Welcome to Language Models Markdown

Markdown is a versatile format that may be used to create web-page content, as well as slides, reports, or even books. LM Markdown extends standard Markdown in two ways.

  • it enables the interaction with a language model from within the markdown text, in the guise of a "co-pilot". See the handbook manual for examples.

  • it extends the range of artefacts that may be created from the markdown file with LM artefacts, i.e. textual applications with a language model as the engine of textual processing. See the RAG section of the handbook for details.

In LM Markdown, the interaction with language models takes place through metadata that can be interspersed with text and headings at any level of granularity. Metadata blocks can be used to annotate text, store properties of text extracted with language models, or simply to interact with language models to quality-proof and revise text. The philosophy of LM Markdown is to allow users to interact at any stage of the AI-driven production of text irrespective of their expertise in programming.

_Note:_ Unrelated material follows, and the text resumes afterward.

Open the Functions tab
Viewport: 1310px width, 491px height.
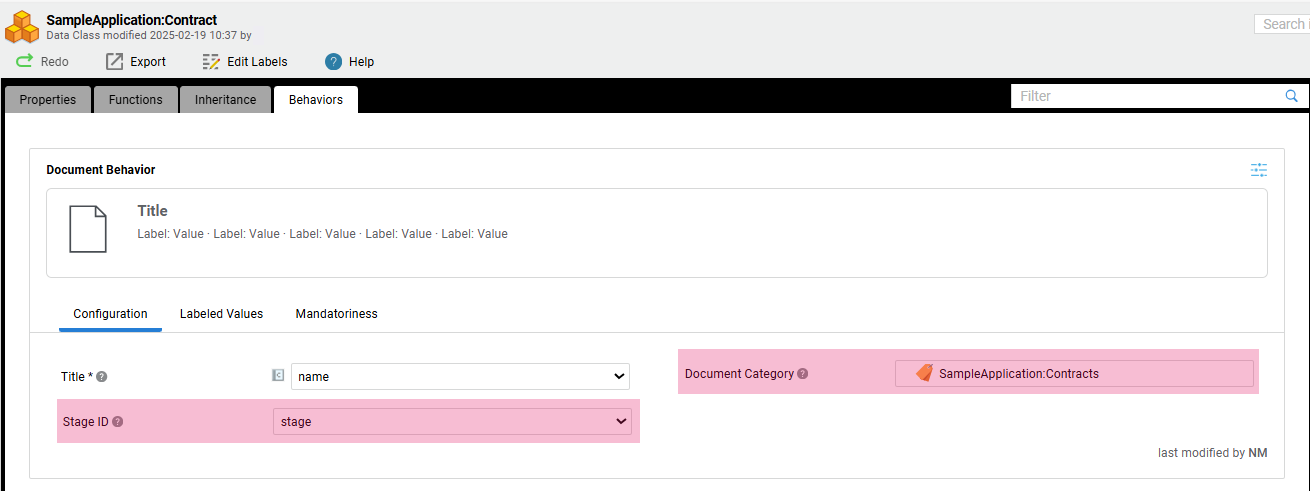tap(136, 100)
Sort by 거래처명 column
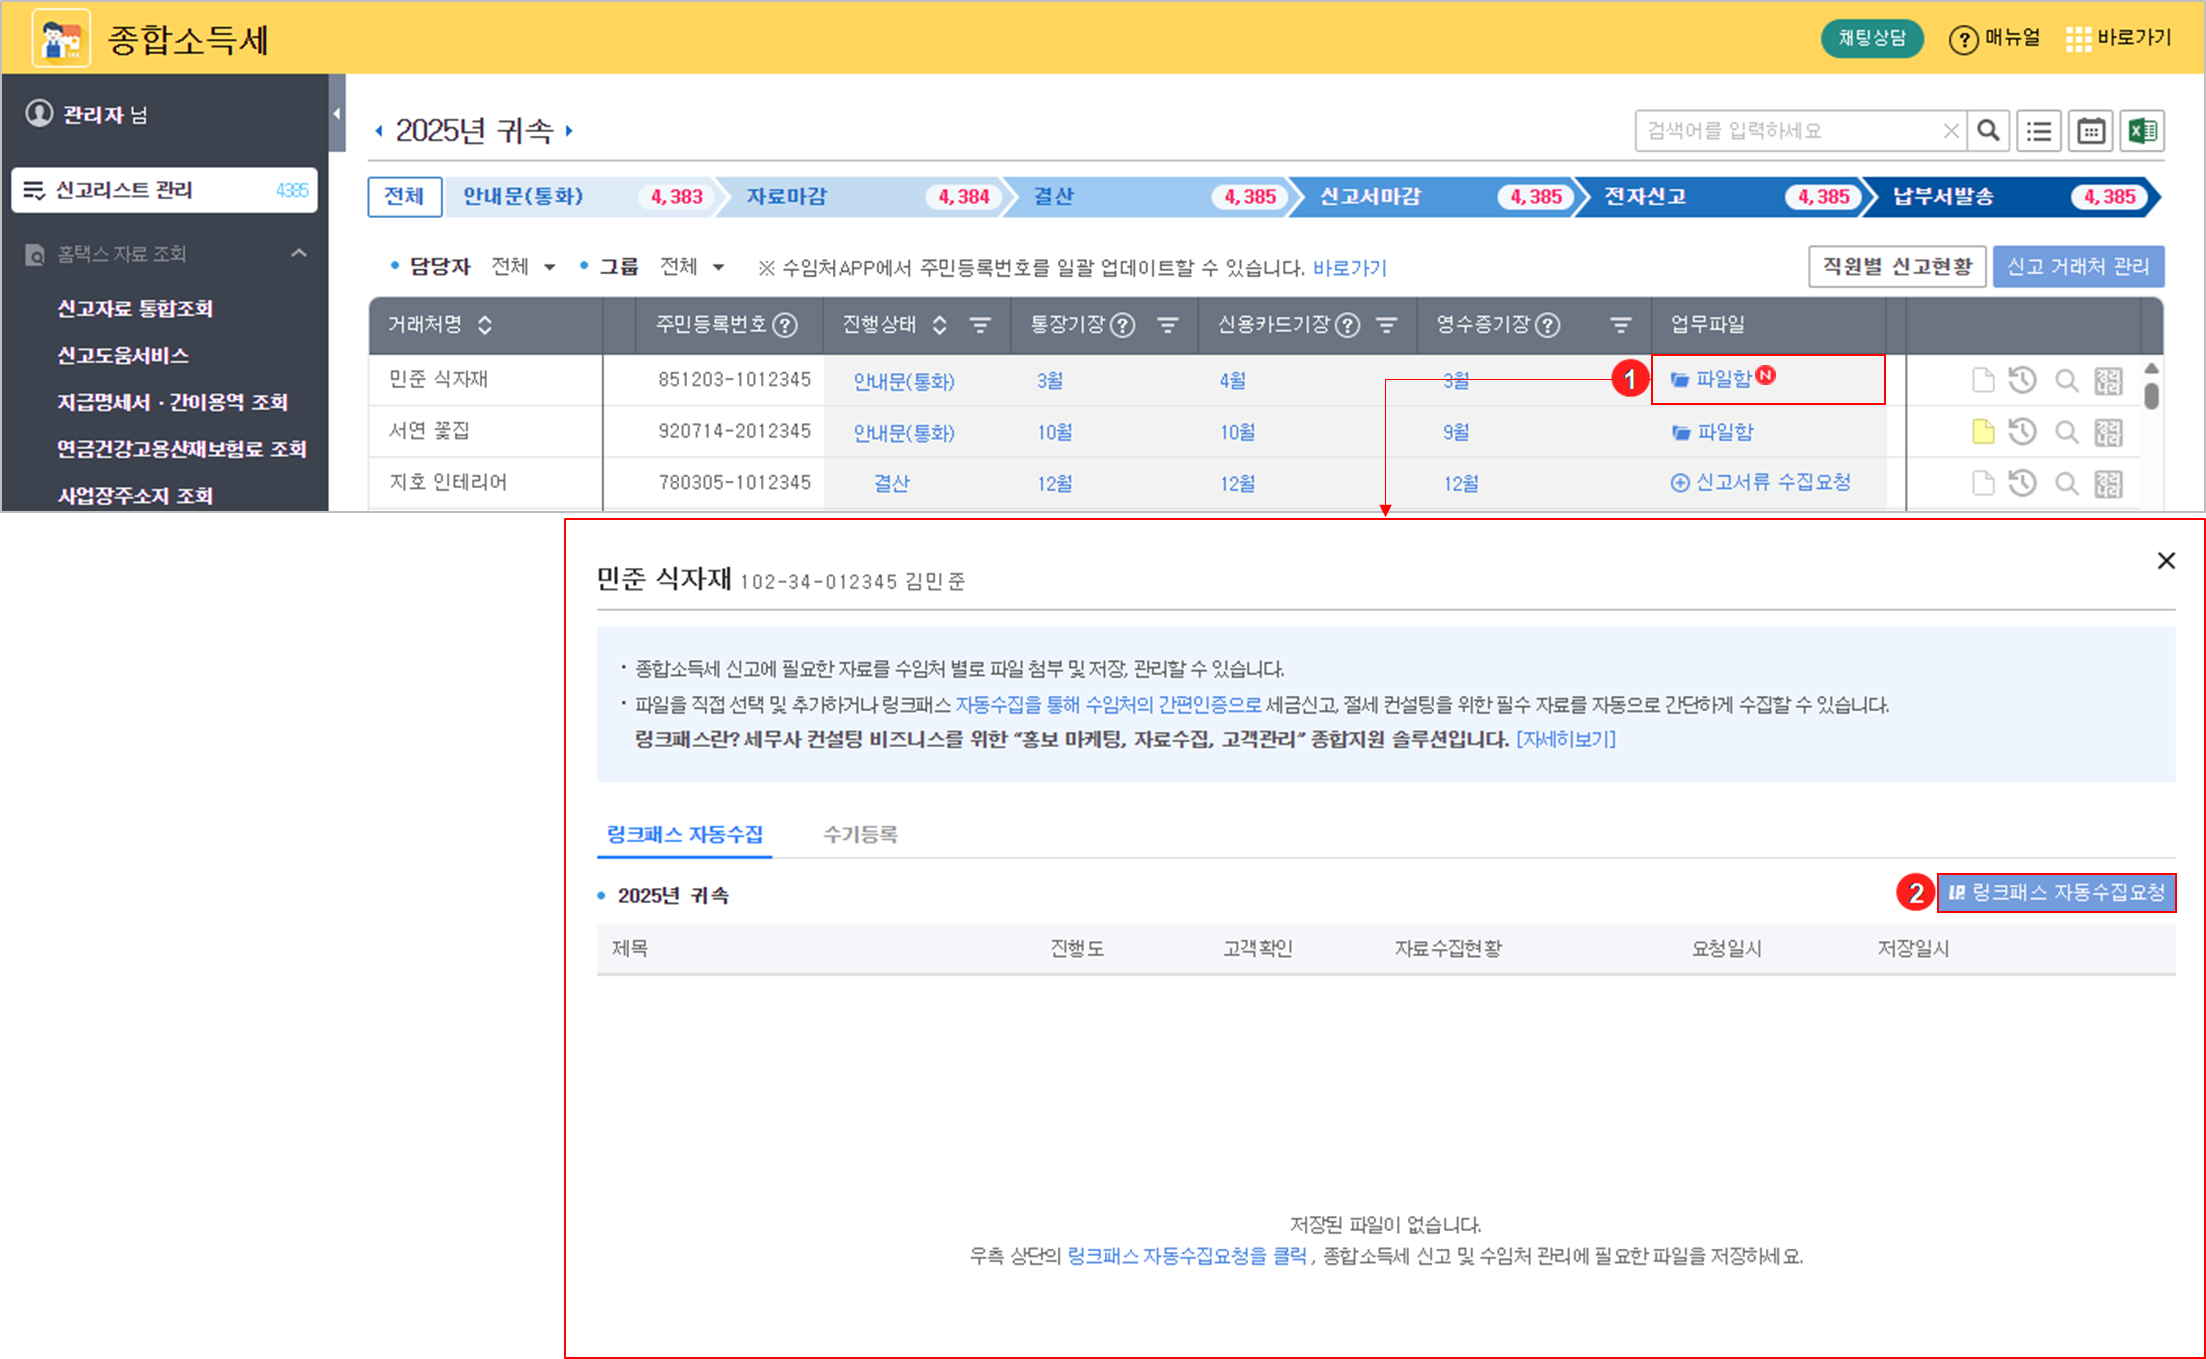 click(485, 325)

LM Markdown to convert markdown files to vector databases

The simplest LM artefact we can think of is a RAG server. LM markdown includes the basic building blocks to allow users to author a RAG application: instead of converting the markdown file to a Web file, it is converted to a database. The difference with the classic RAG setup is that LM markdown allows users to actively interact with the language model and explore ways of encoding the meaning of text prior to ingesting the data in the database when working at the level of the markdown text. LM markdown supports graph RAG by leveraging the hierarchical nature of documents, where communal content is identified at different levels of granularity by the hierarchy of headings in the document, and transversally through metadata annotating text blocks or the text under headings.

While RAG is most often used to make available the content of throusand of documents, LM markdown addresses a completely different need: that of users who want to author a RAG application, exploiting a tight feedback loop with language models. In the former case, RAG ingests gigabytes of data somewhat blindly. In LM markdown, by cotrast, the idea is one of allowing RAG authors to curate their content as carefully as they need.

LM Markdown as an API for textual analysis and data extraction

Because LM Markdown is an API, it may be used by data scientist to develop a pipeline to extract information from semi-structured content, such as research reports or papers. In this application, the data scientist can directly use and supplement the LM Markdown API with specific prompts or functions to support bespoke analysis pipelines.